[BEGIN RECORDS TO USE]

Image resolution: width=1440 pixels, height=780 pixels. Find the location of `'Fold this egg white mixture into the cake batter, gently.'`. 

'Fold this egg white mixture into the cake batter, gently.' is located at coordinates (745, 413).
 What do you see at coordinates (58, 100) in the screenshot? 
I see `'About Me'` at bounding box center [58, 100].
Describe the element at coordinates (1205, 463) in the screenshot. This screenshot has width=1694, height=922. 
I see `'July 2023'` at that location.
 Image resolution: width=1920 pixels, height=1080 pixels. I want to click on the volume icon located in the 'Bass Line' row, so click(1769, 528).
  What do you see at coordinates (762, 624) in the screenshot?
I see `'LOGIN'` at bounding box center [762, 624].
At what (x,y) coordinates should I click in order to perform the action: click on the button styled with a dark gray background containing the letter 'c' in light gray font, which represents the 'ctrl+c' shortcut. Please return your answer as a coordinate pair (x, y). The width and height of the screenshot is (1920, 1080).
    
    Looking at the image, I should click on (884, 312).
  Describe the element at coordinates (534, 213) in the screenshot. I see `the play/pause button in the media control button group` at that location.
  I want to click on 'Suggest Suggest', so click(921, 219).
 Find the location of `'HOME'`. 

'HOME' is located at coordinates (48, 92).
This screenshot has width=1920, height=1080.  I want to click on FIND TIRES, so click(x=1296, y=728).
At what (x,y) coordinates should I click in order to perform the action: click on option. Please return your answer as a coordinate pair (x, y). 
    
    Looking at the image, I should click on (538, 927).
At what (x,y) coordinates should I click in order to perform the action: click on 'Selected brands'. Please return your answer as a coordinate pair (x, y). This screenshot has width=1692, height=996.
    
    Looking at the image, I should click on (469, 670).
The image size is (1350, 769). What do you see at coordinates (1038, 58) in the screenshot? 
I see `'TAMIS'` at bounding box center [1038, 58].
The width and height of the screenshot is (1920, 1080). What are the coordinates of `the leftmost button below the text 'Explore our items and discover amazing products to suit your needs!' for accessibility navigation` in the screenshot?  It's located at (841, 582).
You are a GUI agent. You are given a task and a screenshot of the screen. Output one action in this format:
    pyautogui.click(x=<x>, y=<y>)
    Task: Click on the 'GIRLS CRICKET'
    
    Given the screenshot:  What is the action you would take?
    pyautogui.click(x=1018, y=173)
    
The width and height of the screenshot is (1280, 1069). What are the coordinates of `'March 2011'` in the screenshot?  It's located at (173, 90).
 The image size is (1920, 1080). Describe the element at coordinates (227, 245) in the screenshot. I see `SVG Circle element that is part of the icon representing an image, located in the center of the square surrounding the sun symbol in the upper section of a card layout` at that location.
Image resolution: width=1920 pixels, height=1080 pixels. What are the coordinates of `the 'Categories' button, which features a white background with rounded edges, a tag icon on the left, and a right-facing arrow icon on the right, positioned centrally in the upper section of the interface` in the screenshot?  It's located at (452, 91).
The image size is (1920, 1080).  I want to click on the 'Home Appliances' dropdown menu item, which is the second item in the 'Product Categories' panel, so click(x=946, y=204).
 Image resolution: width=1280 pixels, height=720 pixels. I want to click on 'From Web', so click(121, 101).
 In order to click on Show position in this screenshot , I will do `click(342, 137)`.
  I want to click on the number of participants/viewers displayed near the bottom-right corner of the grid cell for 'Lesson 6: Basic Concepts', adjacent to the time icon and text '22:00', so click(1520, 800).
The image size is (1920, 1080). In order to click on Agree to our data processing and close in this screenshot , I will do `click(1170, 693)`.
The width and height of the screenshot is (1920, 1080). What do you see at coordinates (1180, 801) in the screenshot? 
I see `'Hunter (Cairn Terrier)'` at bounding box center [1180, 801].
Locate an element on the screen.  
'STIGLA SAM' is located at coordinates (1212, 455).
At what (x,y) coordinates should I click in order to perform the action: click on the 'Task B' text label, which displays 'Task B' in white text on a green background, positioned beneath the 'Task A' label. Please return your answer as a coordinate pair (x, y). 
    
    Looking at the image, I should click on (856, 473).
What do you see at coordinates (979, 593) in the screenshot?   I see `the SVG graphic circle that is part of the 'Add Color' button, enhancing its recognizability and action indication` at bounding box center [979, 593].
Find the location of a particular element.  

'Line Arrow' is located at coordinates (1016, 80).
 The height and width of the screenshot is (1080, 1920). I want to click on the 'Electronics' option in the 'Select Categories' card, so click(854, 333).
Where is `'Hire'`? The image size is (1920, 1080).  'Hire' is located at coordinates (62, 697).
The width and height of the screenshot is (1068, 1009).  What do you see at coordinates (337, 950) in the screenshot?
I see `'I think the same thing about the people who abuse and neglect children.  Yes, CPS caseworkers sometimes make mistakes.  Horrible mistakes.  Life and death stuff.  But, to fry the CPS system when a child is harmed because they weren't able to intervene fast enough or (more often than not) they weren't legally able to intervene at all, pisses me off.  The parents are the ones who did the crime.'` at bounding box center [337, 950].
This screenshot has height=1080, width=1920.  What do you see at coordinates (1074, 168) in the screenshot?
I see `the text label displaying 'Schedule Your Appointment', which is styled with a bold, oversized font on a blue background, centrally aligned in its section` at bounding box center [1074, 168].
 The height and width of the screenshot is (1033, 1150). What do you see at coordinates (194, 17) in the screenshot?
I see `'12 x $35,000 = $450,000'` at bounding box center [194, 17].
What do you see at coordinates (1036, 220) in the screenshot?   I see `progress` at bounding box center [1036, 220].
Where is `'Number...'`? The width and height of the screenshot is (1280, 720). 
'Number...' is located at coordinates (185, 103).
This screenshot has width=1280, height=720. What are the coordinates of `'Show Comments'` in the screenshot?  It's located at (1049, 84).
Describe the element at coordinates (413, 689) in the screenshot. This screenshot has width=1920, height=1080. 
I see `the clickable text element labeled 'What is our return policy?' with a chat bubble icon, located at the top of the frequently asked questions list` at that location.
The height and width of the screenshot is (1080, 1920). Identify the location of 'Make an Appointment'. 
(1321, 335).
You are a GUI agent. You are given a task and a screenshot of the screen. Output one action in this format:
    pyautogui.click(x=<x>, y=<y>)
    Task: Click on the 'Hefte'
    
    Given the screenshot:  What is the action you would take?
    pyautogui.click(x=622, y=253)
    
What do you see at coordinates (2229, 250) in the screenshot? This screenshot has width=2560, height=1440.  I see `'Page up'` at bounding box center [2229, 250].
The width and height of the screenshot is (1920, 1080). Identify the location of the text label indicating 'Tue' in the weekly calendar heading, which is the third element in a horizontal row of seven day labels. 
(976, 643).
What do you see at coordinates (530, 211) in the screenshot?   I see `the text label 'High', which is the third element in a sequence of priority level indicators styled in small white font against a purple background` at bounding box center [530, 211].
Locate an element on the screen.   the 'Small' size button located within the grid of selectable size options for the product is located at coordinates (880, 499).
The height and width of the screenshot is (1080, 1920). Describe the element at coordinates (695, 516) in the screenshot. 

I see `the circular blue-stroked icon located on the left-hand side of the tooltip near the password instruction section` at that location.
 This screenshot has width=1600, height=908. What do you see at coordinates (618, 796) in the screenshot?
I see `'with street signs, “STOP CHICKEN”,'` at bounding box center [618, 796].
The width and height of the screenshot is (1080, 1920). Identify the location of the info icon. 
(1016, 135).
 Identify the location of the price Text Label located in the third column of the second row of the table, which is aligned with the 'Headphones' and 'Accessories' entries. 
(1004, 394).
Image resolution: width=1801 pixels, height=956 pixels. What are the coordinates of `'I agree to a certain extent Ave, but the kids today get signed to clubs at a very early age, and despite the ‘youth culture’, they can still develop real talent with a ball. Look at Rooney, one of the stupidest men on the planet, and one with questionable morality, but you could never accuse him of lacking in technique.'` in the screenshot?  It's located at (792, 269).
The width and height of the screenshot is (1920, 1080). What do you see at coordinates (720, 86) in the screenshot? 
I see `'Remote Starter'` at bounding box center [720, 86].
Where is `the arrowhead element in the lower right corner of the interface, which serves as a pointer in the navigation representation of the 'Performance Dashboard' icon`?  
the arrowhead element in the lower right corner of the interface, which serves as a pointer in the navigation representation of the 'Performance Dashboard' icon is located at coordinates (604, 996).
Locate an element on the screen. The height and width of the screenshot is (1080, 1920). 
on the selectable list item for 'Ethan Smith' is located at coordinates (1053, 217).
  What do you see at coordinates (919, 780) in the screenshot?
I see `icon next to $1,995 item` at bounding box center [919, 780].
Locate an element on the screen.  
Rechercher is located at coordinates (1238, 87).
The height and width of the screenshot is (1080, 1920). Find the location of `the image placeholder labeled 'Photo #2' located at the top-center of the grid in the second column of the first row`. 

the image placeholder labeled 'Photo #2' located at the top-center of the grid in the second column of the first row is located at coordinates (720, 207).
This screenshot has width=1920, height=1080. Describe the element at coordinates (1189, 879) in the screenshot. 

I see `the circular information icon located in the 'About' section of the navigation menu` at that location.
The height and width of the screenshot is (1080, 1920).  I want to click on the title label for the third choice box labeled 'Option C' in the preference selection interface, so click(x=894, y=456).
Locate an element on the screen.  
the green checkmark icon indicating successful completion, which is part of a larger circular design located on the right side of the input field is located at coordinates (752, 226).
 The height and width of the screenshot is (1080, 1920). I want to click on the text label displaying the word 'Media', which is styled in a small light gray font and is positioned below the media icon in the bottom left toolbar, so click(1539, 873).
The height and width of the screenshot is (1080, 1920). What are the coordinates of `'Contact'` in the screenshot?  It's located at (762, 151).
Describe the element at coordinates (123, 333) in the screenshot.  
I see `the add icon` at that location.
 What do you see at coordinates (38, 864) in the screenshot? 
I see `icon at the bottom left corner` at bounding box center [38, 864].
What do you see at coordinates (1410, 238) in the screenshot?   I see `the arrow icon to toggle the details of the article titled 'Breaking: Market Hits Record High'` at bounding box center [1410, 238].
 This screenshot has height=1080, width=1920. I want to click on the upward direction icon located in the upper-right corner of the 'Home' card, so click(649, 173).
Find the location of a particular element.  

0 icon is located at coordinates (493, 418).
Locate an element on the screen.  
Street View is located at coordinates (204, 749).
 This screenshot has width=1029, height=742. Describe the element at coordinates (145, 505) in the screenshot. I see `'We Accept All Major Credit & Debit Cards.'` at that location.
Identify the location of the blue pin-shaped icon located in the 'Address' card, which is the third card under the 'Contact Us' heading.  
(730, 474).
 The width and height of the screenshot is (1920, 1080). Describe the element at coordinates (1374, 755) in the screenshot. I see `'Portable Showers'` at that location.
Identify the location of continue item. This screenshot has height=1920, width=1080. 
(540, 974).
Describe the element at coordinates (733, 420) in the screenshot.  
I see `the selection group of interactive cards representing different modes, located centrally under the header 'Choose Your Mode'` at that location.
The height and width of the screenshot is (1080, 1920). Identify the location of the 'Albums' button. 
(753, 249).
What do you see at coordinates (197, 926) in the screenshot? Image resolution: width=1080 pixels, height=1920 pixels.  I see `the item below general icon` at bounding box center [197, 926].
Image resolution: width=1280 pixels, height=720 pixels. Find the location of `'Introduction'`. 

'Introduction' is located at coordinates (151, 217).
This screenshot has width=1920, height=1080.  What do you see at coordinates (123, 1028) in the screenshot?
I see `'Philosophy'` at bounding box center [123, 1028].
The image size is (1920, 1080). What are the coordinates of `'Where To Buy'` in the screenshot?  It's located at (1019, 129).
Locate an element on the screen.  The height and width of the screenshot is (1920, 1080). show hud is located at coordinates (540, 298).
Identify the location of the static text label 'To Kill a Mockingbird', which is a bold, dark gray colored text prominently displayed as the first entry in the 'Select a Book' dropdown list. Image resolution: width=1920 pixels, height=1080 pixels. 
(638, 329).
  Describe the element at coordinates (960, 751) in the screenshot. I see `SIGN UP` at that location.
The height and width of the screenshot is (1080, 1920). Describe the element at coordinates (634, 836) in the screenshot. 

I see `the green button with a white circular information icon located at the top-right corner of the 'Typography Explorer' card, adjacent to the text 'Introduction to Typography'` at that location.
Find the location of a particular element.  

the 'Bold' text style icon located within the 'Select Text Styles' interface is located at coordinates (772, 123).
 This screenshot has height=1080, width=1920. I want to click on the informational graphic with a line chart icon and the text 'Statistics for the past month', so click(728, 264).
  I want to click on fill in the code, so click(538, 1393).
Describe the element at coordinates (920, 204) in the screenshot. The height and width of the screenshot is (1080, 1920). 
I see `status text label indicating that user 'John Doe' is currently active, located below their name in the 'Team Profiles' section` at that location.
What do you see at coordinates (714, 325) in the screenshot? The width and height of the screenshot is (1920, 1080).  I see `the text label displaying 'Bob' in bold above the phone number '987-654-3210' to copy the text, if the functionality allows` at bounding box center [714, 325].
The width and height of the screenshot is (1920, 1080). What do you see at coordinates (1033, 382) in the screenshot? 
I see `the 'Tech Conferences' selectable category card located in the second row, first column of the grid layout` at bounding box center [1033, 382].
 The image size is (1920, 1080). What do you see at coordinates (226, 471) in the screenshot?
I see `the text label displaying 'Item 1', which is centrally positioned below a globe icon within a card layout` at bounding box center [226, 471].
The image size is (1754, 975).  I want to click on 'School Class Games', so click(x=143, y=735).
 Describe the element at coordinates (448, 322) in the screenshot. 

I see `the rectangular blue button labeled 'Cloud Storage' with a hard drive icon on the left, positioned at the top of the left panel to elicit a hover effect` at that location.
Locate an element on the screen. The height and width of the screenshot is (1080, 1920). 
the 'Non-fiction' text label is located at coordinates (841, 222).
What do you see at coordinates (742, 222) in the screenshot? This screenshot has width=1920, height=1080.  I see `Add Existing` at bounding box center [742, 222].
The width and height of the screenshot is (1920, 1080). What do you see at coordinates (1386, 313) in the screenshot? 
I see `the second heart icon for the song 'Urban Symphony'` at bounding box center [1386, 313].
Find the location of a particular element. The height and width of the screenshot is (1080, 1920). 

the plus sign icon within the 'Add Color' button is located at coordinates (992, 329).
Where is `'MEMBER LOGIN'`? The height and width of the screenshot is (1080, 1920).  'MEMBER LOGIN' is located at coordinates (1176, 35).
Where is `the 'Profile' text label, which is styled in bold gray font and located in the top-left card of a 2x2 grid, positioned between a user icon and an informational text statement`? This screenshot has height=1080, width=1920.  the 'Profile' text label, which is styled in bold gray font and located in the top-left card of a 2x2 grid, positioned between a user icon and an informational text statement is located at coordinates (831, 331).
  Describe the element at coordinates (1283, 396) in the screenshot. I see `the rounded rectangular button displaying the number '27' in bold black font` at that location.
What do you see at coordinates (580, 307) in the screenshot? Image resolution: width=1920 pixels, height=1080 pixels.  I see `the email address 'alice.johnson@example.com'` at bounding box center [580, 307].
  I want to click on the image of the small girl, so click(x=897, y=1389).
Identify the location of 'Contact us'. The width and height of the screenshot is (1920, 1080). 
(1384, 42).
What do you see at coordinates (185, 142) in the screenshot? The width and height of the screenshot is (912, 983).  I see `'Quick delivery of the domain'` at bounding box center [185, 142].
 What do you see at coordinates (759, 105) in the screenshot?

[END RECORDS TO USE]

» WORK TO DO:
Please retype everything from the line containing "is (1280, 720)." down to the line containing "This screenshot has width=1280, height=720.", both of those lines included, without changing anything.

» RESULT OF THIS TASK:
Where is `'Number...'`? The width and height of the screenshot is (1280, 720). 
'Number...' is located at coordinates (185, 103).
This screenshot has width=1280, height=720. What are the coordinates of `'Show Comments'` in the screenshot?  It's located at (1049, 84).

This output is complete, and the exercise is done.